Chiara Lungarotti parlerà di turismo del vino a Enologica 30

Enoappassionato o enoturista di territorio?
Sono queste le categorie in cui si può distinguere il turista del vino: enoappassionato è colui che pianifica la vacanza a partire dal vino, individua con scrupolo la zona
vitivinicola ed anche le cantine da visitare; l’enoturista di territorio è, invece, il turista che vuole in primis visitare le bellezze di un territorio ed, eventualmente, arricchisce la
propria vacanza con la visita in cantina.

Il primo conosce bene il vino, ne è appassionato e vuole approfondirne la conoscenza. Da intenditore qual è, può anche non badare a spese per acquistare il vino che desidera.
Ma è il secondo, l’enoturista di territorio, a rappresentare la vera sfida per il produttore vinicolo perché la sua attenzione deve essere conquistata data la non specifica
conoscenza del vino stesso.

A spiegare come il Movimento Turismo del Vino abbia saputo in diciassette anni attrarre l’interesse di milioni di enonauti – enoappassionati o di territorio – e contribuire a creare una vera e
propria cultura del vino con eventi di successo in grado di rendere la vacanza un’occasione di conoscenza a 360° sarà la Presidente del Movimento Chiara Lungarotti, nell’ambito del
convegno Il turismo del vino: un futuro di successo per le aziende e il consumatore, previsto per venerdì 18 settembre nel programma di Enologica 30 a Montefalco.

Il successo del turismo del vino, secondo la Presidente Lungarotti, sta proprio nel fatto che esso riesce a spingere folle di appassionati di qualsiasi età e livello culturale a conoscere
i territori e le loro tradizioni a partire da un prodotto di prestigio come il vino. Se a questo si aggiunge la qualità certificata dell’accoglienza che si può trovare nelle aziende
socie del Movimento Turismo del Vino, ecco che l’enoturismo diventa un’esperienza indimenticabile per il consumatore e un fattore di successo per l’azienda, di cui quel consumatore
diventerà ambasciatore diretto.

“Il successo del turismo del vino – conclude Chiara Lungarotti – si fonda non solo sulla qualità del prodotto, ma anche sull’impeccabile servizio di ospitalità e sull’offerta
turistica del territorio a vocazione vinicola, valida per ogni periodo dell’anno.
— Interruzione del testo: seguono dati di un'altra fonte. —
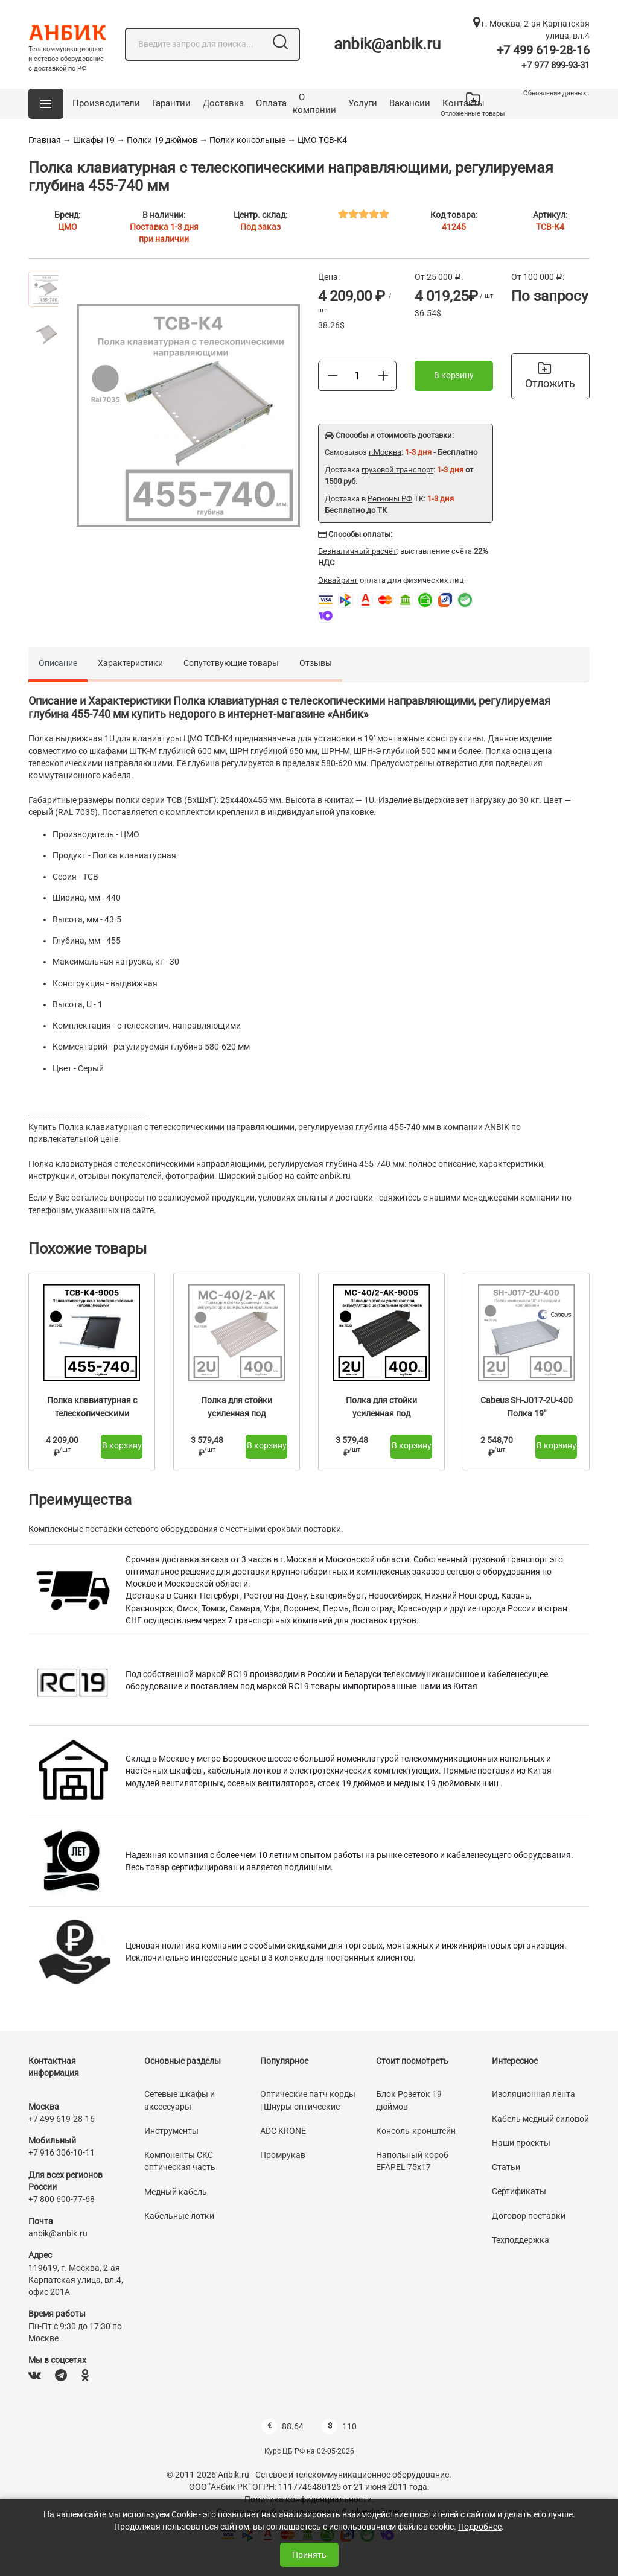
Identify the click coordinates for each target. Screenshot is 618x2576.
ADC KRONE (283, 2131)
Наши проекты (521, 2143)
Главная (44, 140)
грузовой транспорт (397, 469)
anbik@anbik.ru (387, 44)
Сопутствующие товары (231, 663)
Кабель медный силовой (540, 2119)
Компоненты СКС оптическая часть (179, 2161)
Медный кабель (175, 2192)
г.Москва (385, 452)
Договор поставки (528, 2216)
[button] (45, 104)
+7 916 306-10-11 (61, 2152)
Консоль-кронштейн (416, 2131)
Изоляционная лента (533, 2094)
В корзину (454, 375)
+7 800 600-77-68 (61, 2199)
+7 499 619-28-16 (543, 50)
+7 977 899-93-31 (555, 65)
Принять (309, 2555)
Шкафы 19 (94, 140)
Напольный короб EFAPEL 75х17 (412, 2161)
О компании (314, 104)
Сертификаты (519, 2191)
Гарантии (171, 103)
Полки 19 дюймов (162, 140)
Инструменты (171, 2131)
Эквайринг (338, 580)
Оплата (271, 103)
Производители (106, 103)
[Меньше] (332, 375)
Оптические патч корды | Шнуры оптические (307, 2100)
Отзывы (315, 663)
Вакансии (409, 103)
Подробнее (480, 2526)
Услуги (362, 103)
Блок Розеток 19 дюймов (409, 2100)
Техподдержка (520, 2240)
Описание (58, 663)
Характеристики (130, 663)
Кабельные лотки (179, 2216)
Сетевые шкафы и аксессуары (179, 2100)
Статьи (506, 2167)
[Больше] (383, 375)
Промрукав (282, 2155)
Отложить (550, 376)
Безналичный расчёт (357, 551)
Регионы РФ (390, 498)
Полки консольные (248, 140)
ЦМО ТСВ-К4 (322, 140)
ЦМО (67, 227)
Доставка (223, 103)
Sono proprio questi gli elementi su cui dobbiamo puntare per offrire ad un pubblico sempre più esigente e
preparato una vacanza in linea con le aspettative e per promuovere, attraverso la visita in cantina l’educazione al bere consapevole”.

A confrontarsi sull’argomento, insieme alla Presidente Lungarotti, ci saranno anche Clara Barra, curatrice della Guida Ristoranti del Gambero Rosso, Gioacchino Bonsignore, Direttore Tg5 Gusto,
Giuseppe Cerasa, giornalista de La Repubblica ed esperto enogastronomico, Mauro Colonna, presidente della Strada del Sagrantino, Davide Paolini, giornalista enogastronomico, curatore della
trasmissione Il Gastronauta e Franco Maria Ricci, Presidente AIS e Direttore Bibenda e Duemilavini.